In one respect things have changed little since Margery Fisher wrote her seminal book Matters of Fact: we still follow libraries and bookshops in wanting to decide on which side of the fiction/non-fiction line a particular title belongs. When it comes to children’s texts the decision can be particularly perplexing. Some early autobiography, biography and travel books have a strongly literary flavour, and there are historical novels and ‘information stories’ where fact and fiction mingle. I doubt that we should base a judgement on the argument that fiction is for pleasure and non-fiction for utilitarian purposes when it is clear that we both learn from and enjoy the best texts in each category. We are on safer ground if we think of an information text as one whose main intention is to impart knowledge and ideas. To succeed it has to link securely with the reader’s existing knowledge before sharing further observations, facts and ideas. The importance of the information book is demonstrated by the fact that, following the work of the Australian genre theorists, mediated by Wray and Lewis (1997), the UK Literacy Strategy requires teachers to make children familiar with the following non-fiction texts types: recount, report, explanation, instruction, discussion and persuasion.

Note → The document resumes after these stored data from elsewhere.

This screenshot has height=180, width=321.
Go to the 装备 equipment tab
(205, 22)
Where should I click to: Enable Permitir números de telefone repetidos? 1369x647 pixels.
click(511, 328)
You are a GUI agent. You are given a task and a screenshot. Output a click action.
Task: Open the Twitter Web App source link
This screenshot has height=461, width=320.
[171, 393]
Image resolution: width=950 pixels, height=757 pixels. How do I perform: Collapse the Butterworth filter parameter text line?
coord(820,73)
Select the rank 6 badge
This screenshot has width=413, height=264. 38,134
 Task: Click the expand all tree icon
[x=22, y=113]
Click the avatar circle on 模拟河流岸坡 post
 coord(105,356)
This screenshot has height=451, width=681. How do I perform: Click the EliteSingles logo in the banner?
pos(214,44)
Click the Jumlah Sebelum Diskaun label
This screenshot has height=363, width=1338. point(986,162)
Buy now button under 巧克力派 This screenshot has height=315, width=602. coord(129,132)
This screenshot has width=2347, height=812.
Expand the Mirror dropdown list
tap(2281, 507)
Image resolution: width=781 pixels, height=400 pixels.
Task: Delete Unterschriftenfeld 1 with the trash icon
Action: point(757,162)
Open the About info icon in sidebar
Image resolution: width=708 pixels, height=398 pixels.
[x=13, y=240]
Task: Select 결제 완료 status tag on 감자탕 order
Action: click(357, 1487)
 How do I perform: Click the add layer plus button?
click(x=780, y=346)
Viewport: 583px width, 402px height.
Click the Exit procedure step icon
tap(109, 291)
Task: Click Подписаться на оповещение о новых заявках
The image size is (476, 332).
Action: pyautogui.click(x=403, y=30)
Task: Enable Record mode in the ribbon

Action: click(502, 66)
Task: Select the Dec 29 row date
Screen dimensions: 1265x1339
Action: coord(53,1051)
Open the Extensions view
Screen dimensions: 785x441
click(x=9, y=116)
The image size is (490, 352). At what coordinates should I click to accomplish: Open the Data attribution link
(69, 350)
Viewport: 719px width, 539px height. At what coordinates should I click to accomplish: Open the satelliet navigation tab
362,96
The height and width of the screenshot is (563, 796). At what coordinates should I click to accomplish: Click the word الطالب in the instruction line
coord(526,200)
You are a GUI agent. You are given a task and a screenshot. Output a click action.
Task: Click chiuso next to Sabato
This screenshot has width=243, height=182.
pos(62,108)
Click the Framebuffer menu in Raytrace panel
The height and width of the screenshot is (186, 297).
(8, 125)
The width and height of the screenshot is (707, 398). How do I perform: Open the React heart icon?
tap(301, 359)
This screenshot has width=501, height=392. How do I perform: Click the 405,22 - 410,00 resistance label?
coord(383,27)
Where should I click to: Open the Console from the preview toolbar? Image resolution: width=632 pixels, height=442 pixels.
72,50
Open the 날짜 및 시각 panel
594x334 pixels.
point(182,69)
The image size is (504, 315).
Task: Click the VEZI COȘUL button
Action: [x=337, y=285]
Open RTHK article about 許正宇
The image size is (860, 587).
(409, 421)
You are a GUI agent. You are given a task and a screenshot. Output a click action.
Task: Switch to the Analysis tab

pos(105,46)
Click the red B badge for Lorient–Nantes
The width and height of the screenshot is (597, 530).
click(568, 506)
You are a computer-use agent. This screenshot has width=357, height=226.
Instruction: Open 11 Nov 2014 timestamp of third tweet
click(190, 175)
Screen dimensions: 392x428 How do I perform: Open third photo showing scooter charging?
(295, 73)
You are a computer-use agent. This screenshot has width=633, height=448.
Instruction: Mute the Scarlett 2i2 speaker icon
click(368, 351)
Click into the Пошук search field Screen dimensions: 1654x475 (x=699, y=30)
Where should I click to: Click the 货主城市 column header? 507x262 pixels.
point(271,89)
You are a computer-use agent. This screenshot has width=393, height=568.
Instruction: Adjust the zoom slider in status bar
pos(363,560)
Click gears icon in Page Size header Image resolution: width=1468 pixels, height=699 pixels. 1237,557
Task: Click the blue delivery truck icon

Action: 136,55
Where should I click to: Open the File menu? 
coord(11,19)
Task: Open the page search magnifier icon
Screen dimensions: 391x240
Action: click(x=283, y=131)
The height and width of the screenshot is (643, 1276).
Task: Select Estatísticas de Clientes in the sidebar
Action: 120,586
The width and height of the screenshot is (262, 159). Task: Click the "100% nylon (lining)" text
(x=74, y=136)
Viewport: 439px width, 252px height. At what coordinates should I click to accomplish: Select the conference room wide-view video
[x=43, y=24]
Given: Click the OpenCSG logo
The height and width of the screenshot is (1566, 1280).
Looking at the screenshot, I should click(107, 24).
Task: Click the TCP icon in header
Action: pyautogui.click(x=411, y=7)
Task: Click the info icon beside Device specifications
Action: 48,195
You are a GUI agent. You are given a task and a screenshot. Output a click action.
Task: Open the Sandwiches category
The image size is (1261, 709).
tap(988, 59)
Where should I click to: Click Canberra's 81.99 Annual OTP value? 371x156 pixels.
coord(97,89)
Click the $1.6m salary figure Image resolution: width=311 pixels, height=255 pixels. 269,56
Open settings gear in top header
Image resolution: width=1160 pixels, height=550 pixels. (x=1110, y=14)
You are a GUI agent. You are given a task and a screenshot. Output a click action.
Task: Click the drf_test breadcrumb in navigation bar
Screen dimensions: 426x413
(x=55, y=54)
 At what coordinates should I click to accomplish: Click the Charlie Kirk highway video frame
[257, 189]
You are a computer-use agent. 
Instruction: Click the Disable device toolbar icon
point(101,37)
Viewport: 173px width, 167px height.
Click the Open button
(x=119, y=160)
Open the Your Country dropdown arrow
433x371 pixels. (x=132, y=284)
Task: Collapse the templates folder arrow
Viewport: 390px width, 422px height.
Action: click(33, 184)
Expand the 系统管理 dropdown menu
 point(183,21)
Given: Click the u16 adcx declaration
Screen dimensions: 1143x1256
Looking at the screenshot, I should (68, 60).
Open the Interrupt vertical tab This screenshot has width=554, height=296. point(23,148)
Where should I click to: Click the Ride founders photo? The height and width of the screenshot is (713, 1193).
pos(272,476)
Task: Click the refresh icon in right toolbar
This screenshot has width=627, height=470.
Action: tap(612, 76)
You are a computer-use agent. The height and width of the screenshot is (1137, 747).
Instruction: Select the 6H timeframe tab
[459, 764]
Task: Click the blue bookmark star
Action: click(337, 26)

An appraisal of the role and value of information texts or non-fiction (the terms are often used interchangeably) is timely, as the variety of media through which information is presented and the range of texts types is greater than ever before. Print books now have to compete in school budgets with electronic learning resources. The trend towards less book-buying in a more varied market concerns Graham Taylor, who points to a discrepancy between the value we place on books and the relatively low priority they are given in budget planning (Taylor 2003: 23). In spite of the revolution in new technology and its impact on children’s reading resources, many believe books in print form are likely to survive for a long time. Aidan Chambers thinks books will be born again, made newly magnificent using some of the new technological techniques (Chambers 2001: 157).

I begin with an analysis of the different kinds of children’s non-fiction and their purposes, moving on to three main contexts: pedagogical, publishing and critical.